■ **INPUT FOR THIS TASK**:
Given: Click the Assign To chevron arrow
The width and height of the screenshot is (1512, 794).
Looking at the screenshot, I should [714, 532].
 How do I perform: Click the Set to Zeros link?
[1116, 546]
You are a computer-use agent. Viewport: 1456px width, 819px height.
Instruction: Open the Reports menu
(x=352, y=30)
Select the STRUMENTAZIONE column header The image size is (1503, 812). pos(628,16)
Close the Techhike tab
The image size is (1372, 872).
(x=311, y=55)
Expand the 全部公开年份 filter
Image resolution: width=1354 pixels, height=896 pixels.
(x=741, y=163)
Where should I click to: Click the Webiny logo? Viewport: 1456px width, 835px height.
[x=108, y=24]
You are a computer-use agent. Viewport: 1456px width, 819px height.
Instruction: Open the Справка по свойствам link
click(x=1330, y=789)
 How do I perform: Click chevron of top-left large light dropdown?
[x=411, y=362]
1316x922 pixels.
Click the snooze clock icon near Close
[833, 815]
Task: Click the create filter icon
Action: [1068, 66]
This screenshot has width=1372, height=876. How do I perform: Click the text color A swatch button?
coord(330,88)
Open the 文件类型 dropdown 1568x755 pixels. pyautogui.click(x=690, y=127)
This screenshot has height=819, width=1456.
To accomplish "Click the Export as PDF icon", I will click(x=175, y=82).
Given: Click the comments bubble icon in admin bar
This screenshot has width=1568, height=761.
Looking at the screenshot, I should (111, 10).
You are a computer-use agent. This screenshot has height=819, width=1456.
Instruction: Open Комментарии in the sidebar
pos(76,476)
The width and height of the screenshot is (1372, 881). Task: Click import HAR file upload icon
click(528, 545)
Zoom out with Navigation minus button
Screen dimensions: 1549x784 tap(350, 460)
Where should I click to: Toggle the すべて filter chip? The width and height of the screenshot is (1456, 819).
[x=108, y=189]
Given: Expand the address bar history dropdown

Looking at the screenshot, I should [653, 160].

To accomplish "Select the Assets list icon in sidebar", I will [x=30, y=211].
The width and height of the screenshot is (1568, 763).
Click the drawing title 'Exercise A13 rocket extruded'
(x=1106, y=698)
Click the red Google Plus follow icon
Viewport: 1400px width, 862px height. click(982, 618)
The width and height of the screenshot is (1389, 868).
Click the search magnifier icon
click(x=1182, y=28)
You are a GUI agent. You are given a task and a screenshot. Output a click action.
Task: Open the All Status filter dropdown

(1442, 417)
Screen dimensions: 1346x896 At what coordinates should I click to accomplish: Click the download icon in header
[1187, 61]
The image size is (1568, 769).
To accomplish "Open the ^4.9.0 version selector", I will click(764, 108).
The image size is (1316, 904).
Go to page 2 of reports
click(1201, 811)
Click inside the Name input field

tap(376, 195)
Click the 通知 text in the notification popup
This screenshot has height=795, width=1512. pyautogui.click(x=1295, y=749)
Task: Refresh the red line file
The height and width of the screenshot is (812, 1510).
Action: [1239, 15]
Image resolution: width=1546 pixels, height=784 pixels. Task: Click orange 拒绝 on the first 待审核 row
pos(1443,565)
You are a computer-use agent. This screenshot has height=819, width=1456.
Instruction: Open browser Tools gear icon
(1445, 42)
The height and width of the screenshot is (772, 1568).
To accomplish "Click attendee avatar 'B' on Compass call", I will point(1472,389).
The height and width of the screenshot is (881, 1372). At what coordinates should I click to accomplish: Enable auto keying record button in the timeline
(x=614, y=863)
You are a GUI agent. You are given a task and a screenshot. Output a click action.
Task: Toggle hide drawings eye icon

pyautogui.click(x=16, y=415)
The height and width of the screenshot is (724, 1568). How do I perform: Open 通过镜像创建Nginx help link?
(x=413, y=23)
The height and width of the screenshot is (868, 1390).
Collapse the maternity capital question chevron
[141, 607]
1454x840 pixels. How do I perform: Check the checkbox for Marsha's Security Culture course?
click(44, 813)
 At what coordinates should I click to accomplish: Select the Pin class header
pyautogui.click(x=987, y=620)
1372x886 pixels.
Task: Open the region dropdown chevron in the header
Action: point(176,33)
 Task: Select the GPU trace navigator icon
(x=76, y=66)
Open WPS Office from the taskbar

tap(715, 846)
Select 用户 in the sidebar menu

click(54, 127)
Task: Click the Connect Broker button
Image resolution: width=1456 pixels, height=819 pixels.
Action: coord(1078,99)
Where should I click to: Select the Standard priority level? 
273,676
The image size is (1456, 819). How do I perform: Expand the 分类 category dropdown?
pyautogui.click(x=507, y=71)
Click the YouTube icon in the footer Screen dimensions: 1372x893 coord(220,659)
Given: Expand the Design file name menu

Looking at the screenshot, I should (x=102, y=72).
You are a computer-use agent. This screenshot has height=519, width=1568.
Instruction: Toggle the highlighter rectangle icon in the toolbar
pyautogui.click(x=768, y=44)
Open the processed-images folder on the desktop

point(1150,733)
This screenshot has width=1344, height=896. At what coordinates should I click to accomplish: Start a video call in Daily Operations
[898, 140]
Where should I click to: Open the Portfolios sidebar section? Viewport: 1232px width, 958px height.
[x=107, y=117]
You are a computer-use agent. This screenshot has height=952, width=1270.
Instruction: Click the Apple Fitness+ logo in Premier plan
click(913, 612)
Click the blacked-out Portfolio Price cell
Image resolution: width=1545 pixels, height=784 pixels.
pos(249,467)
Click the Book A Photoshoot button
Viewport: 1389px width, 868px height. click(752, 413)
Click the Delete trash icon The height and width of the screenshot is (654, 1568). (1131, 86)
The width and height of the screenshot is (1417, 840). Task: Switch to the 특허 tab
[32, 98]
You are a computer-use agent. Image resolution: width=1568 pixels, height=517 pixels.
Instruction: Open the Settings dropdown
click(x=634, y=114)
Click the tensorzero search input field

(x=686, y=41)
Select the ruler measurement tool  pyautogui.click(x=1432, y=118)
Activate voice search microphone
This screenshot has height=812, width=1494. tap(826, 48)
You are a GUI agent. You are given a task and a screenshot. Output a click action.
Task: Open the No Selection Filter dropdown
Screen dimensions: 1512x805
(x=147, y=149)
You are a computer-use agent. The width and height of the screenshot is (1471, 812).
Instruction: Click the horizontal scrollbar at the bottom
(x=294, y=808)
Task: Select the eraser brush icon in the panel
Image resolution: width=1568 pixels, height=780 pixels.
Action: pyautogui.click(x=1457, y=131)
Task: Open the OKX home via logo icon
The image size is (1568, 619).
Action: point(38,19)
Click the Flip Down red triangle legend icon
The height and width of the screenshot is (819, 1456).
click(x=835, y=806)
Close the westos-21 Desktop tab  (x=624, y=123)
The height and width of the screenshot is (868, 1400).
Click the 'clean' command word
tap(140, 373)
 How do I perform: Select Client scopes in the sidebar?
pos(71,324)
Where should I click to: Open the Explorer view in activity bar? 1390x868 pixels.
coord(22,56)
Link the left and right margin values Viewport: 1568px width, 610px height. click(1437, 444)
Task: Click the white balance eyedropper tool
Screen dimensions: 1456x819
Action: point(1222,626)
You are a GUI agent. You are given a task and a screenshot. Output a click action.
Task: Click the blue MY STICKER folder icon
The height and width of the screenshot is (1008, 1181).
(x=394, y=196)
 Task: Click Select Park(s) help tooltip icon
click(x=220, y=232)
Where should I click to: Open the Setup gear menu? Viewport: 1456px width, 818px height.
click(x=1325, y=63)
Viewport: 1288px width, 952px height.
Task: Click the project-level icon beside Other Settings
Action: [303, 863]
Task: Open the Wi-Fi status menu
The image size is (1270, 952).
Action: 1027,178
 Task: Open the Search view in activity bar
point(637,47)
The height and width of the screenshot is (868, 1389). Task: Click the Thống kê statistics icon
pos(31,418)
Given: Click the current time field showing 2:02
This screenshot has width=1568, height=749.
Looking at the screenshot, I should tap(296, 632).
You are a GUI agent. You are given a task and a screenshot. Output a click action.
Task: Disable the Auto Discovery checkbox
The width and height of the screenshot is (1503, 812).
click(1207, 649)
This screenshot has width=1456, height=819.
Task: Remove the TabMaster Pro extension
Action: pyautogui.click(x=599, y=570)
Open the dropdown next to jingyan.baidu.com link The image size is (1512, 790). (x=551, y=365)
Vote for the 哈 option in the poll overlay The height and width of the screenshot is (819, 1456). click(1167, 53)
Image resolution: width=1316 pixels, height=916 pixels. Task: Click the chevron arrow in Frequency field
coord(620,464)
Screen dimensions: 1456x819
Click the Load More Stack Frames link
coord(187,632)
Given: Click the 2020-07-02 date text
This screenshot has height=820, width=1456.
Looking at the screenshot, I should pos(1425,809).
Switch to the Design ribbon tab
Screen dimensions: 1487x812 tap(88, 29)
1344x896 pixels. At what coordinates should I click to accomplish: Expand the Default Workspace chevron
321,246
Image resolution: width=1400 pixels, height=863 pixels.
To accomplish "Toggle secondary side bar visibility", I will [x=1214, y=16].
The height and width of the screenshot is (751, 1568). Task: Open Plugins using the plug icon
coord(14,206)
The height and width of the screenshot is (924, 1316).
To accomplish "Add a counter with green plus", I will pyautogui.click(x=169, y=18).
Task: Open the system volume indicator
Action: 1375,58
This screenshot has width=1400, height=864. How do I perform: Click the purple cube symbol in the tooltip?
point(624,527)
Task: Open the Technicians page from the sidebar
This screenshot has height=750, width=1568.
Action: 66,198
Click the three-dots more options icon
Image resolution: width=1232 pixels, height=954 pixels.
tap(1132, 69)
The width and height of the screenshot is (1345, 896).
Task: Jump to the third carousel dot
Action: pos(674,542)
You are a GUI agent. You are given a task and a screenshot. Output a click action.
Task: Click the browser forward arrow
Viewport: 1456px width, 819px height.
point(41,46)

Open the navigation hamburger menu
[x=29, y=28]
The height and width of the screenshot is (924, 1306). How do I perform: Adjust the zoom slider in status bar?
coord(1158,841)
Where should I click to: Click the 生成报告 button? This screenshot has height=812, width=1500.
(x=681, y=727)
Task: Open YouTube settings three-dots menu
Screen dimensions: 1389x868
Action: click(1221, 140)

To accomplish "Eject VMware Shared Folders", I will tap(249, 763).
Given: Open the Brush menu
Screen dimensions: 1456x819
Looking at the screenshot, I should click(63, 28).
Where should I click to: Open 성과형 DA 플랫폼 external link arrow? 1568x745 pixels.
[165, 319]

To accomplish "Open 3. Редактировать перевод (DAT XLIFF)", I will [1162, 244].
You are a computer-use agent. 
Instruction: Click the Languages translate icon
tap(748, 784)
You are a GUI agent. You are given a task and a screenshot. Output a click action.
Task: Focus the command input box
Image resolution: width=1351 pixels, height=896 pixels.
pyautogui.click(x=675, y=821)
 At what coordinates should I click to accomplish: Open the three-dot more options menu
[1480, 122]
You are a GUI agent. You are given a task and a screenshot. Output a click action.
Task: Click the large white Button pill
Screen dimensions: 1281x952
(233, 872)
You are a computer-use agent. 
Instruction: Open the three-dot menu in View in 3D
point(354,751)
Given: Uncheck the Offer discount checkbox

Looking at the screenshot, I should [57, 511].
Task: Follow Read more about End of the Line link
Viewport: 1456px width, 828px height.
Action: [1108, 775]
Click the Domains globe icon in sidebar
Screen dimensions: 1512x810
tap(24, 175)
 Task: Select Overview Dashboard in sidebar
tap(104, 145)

■ **WORK TASK**: Determine how many lines of the material above contain "YouTube", and give that number with no other words.

■ **SOLUTION**: 2